#### Your assignment:
Print the lines below word for word, beginning with the first and ending with the line that holds "You are a computer-use", and skip every picture.

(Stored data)
_ _ _

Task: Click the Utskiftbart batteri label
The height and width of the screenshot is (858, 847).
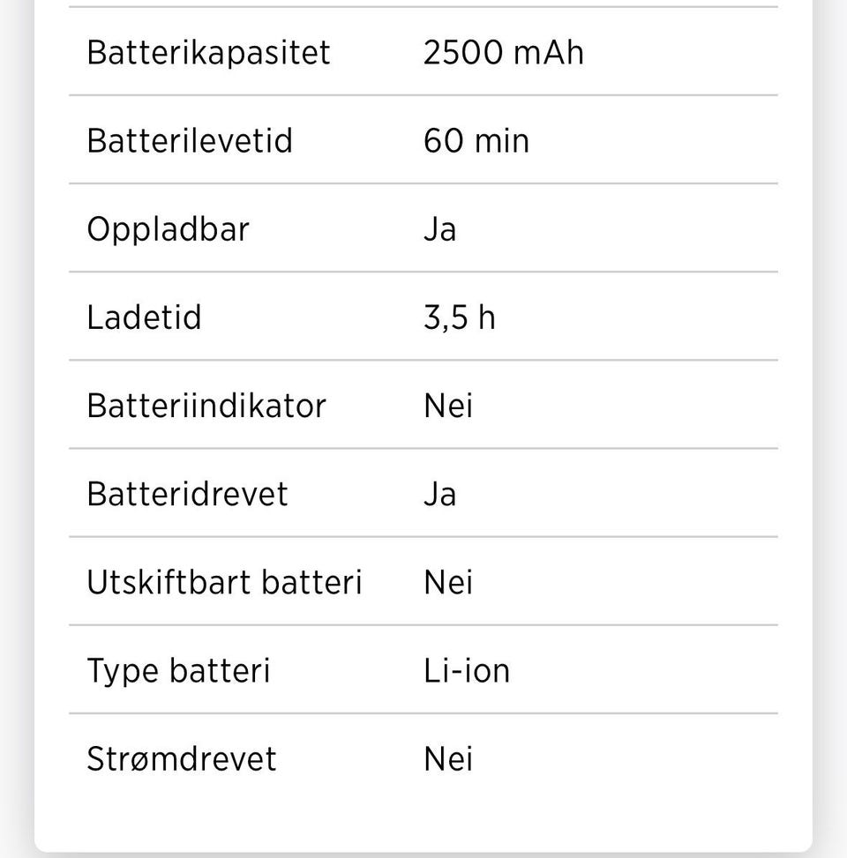Action: 224,583
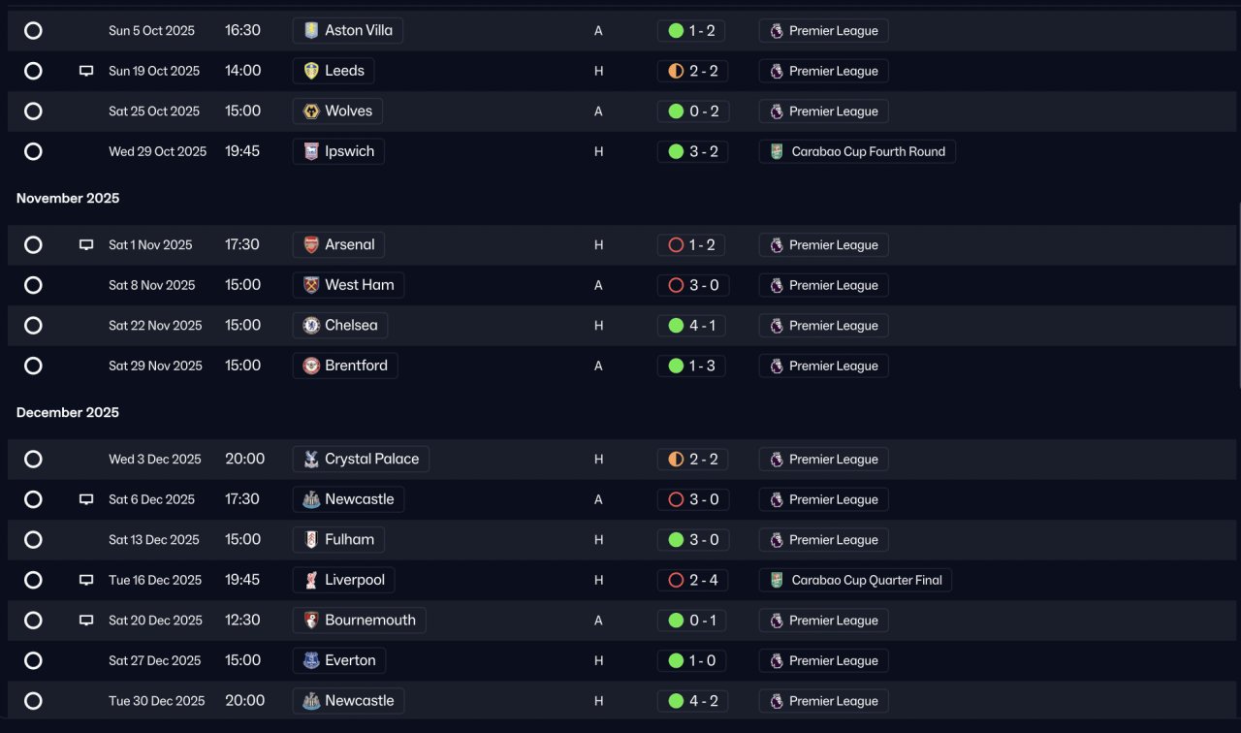The height and width of the screenshot is (733, 1241).
Task: Click the TV icon on Arsenal match row
Action: click(86, 245)
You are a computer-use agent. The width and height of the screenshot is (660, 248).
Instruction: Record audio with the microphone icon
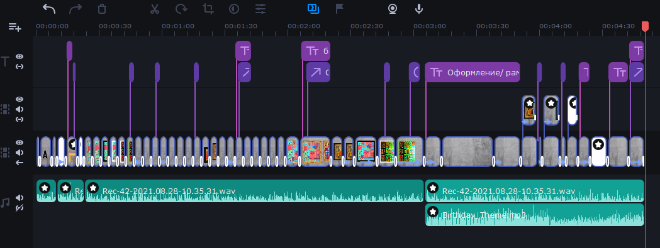[x=418, y=8]
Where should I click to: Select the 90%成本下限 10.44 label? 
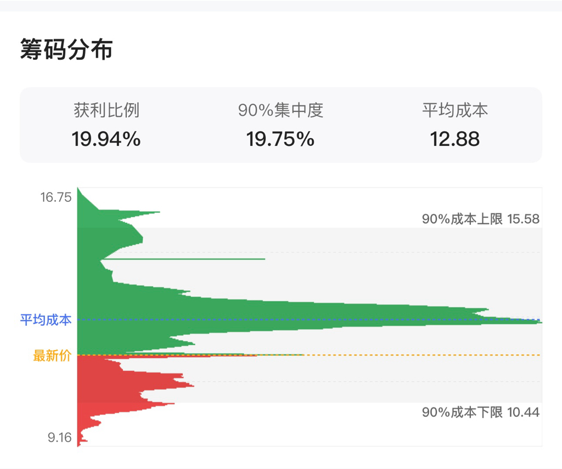pyautogui.click(x=481, y=413)
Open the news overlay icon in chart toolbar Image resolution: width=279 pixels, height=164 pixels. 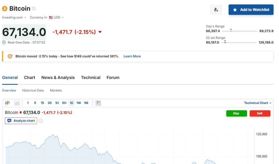[x=98, y=103]
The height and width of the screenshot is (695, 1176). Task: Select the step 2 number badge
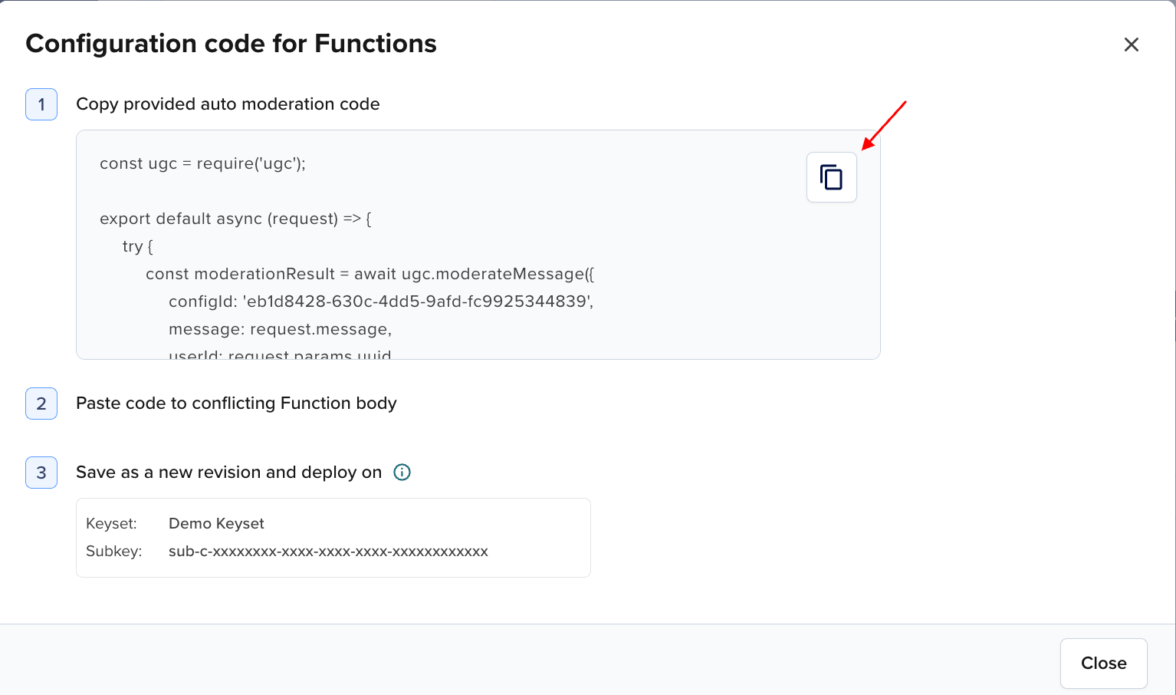(41, 403)

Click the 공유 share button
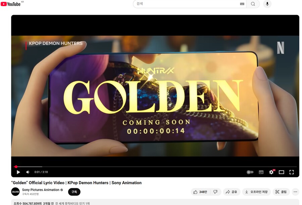(232, 192)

_ _ _

#### Task solution:
Task: Click the Utskiftbart batteri label
The height and width of the screenshot is (858, 847).
Action: 224,583
The height and width of the screenshot is (733, 1241).
Task: Click the TV icon on Arsenal match row
Action: click(86, 245)
You are a computer-use agent. The width and height of the screenshot is (660, 248).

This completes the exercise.